Obsolete controls – every industrial organization deals with
them. Whether it’s manufacturing, mining, oil & gas, water/waste water, or
building automation, electronic controls don’t last forever and eventually need
replaced. I suspect many companies are facing this issue now, particularly as
it concerns their programmable logic controllers (PLCs). IEC 61131 (the
international standard for PLC programming) was first introduced in 1993, and
standards-based devices soon followed. Many of those devices have been in
operation for two to three decades, which means we are now in the midst of
first-generation controller replacement. This is sparking numerous
conversations on social media, such as this one on LinkedIn’s Automation group forum: “What
about automatically converting PLC software from one system to another”.
It’s clear we are reaching the end of the era where machines
were isolated cells of production; modern automation is expected to be far more
integrated into the business processes in ways first generation controllers
were not capable – leading to “programmable
automation controllers” (PAC). They must provide data to facilitate
maintenance. They must interact with enterprise resource planning,
manufacturing operations management, and product lifecycle management systems.

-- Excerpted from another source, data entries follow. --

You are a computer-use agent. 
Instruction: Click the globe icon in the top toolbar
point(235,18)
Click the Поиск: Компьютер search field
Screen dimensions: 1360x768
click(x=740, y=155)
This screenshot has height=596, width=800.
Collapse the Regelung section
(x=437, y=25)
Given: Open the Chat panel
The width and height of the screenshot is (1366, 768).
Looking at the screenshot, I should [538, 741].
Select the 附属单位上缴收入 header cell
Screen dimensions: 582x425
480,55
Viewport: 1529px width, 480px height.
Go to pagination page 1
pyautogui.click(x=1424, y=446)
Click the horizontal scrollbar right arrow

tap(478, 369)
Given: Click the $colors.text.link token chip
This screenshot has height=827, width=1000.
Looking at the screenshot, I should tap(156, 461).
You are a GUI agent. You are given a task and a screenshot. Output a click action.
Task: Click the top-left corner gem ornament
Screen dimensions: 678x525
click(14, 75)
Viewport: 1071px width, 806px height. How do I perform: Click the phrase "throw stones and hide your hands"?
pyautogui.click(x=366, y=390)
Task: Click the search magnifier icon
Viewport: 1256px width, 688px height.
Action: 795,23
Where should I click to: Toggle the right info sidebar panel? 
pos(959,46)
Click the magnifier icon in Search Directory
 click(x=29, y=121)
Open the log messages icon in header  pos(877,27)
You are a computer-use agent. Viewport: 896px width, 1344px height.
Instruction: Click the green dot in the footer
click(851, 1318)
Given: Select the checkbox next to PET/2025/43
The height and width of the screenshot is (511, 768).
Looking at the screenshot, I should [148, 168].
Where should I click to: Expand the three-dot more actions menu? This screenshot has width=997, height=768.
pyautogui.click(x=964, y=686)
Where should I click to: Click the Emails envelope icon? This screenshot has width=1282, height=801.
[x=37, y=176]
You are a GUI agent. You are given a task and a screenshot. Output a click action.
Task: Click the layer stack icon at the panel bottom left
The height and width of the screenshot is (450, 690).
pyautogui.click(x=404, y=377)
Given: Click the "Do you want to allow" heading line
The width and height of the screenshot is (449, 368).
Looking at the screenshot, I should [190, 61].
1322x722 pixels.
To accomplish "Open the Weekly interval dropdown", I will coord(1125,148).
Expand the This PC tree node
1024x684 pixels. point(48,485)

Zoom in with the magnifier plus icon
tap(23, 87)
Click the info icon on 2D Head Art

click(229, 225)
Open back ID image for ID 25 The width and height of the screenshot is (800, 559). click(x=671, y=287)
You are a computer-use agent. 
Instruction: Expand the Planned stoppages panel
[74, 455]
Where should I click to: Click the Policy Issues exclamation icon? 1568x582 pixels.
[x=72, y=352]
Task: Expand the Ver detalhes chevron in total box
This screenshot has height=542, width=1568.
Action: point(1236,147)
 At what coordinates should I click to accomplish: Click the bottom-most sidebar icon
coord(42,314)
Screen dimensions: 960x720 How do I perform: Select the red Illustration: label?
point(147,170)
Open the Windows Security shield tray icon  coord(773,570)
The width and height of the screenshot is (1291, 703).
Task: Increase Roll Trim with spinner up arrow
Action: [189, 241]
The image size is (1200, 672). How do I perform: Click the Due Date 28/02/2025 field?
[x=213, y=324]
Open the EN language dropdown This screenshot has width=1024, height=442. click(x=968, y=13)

They may be required to collaborate with other machines, materials management
systems, robotic systems, and quality management systems as well. Automation
controllers are no longer limited to managing machine behavior – they have
become core components of manufacturing intelligence.
Obsolete controls are an example of what’s known as “technical
debt” in the information technology world becoming exposed in the
operational technology field. When a device (a PLC, for instance) is first
commissioned, it begins to accrue a debt that will eventually need to be paid. The
environment around the device changes, changing the problem set for which the
device was the intended solution. Sometimes an organization will elect to
re-engineer the process to adapt to changing conditions, but the more typical
response is to “tweak” the system and delay the eventual expense and effort
required, increasing the debt payment. Just as with financial debt, this isn’t
necessarily a bad thing – but unmanaged debt usually leads to undesirable consequences.
In operational technology, technical debt has broader reach
than is first apparent. Beyond the cost of the controller, the software to
program/maintain it (plus the training to keep personnel current), and
reprogramming/commissioning costs, there is the surrounding infrastructure to
consider, from I/O wiring to networking to support servers and services (OPC,
revision control, etc.). Modern controls are typically accessible via a
corporate network, even when isolated using technology such as V-LAN or DMZ;
security has become a greater concern. There are also newer industrial
standards which should be included as part of the debt analysis; it isn’t just
the controls hardware which has become obsolete. There are modular programming
standards (ISA-88/IEC 61512), integration standards (ISA-95/IEC 62264), and
automation system security (ISA-99/IEC 62443) which should be incorporated as
part of a complete controls update program. The standards continue to evolve as
well; the ISO Automation Systems and Integration Technical Committee (TC-184)
is working to adopt the ISA/IEC standards as well as adding standards around
robotics and industrial data management.
Obsolete controls programs should cause industrial
organizations to pause and reflect on their operational strategies; what do
they want their production processes to look like five to ten years in the
future? What will their competitor’s processes be like then? Such questions
will have an impact on decisions such as “do we spend the time to re-write the
PLC code for a new processor, or do we just do the minimum work required to fit
the new device into our existing processes?” If those questions are not asked, automation
managers will choose the most direct route to keeping production processes
operational. They will elect to increase the technical debt.